======== Text for analysis ========
Written by Lisa Plymate, MD, NPA Board Member and Co-Chair NPA FDA Task Force, Seattle Washington
When we think of what Labor Day means, we tend to focus on the Labor Movement, and the hard-earned rights of workers to organize to fight for their rights – as well we should. Today, however, an obituary in the New York Times got me to pause and think about the meaning and value of work itself, over a lifetime – not a conventional way to pause on Labor Day, perhaps, but at least personally significant and insightful on another level. For those of us in medicine who believe not only in our clinical work, but who feel compelled to do advocacy work – or for those who wonder if getting involved in the political fray is worthwhile – I think you’ll understand why I’m sending you an obituary, of all things, to inspire you this weekend.
“Dr. Elizabeth Connell, a “champion of women’s health and contraception,” died recently at 92, having truly lead a full life.
Here is the story of an amazing woman whose practice of ob-gyn was intertwined with activism on behalf of her patients and for science. When she opened up a women’s health clinic in Harlem in the 1960s, she saw the results of unwanted pregnancies and botched abortions; she advocated for legalized abortions before Roe v. Wade. Academically, she conducted research in contraception, wrote books for patients and doctors to use, participated in clinical research trials as an investigator, headed an FDA advisory committee and worked for the CDC. She further traveled the world to reach out to patients and governments alike, explaining the need for contraception and for laws ensuring women’s reproductive rights. She saw that a woman’s right to choose – and access to care – was basic right, and she fought for it on all levels.
======== Data for review ========
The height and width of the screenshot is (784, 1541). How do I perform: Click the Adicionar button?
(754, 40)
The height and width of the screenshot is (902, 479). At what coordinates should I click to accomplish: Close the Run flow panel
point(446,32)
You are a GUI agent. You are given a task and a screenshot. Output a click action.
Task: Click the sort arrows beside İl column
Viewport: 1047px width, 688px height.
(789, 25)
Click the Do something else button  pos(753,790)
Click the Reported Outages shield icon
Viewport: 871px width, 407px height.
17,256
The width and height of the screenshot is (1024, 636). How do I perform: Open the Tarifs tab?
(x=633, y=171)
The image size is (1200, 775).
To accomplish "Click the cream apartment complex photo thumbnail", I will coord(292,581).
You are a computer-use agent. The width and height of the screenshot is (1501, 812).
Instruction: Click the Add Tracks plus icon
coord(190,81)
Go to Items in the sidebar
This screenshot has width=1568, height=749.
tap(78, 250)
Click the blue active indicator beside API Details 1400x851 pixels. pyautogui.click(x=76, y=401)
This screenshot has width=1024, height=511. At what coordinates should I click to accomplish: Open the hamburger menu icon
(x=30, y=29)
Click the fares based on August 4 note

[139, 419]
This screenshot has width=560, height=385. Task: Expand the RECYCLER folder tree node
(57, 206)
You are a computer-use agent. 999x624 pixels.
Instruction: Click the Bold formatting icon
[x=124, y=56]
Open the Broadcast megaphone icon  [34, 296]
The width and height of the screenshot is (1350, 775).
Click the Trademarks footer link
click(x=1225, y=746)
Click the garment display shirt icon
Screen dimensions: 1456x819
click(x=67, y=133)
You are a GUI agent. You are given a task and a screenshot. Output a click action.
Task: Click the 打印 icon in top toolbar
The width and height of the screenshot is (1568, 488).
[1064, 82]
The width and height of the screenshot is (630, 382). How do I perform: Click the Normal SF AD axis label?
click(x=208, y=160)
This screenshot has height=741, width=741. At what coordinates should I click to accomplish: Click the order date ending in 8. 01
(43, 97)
========
**Problems and tasks:**
[A] Answer these questions about the Labor Day essay:
(i) What two positions does the writer hold with the NPA?
(ii) At what age did Dr. Elizabeth Connell die?
(iii) Where and in what decade did she open a women's health clinic?
[B] Output the stretch of the Labor Day essay from "Here is the" through "on all levels.".
These items come from a separate source.

**List of answers:**
[A]
(i) NPA Board Member and Co-Chair of the NPA FDA Task Force
(ii) 92
(iii) In Harlem, in the 1960s

[B]
Here is the story of an amazing woman whose practice of ob-gyn was intertwined with activism on behalf of her patients and for science. When she opened up a women’s health clinic in Harlem in the 1960s, she saw the results of unwanted pregnancies and botched abortions; she advocated for legalized abortions before Roe v. Wade. Academically, she conducted research in contraception, wrote books for patients and doctors to use, participated in clinical research trials as an investigator, headed an FDA advisory committee and worked for the CDC. She further traveled the world to reach out to patients and governments alike, explaining the need for contraception and for laws ensuring women’s reproductive rights. She saw that a woman’s right to choose – and access to care – was basic right, and she fought for it on all levels.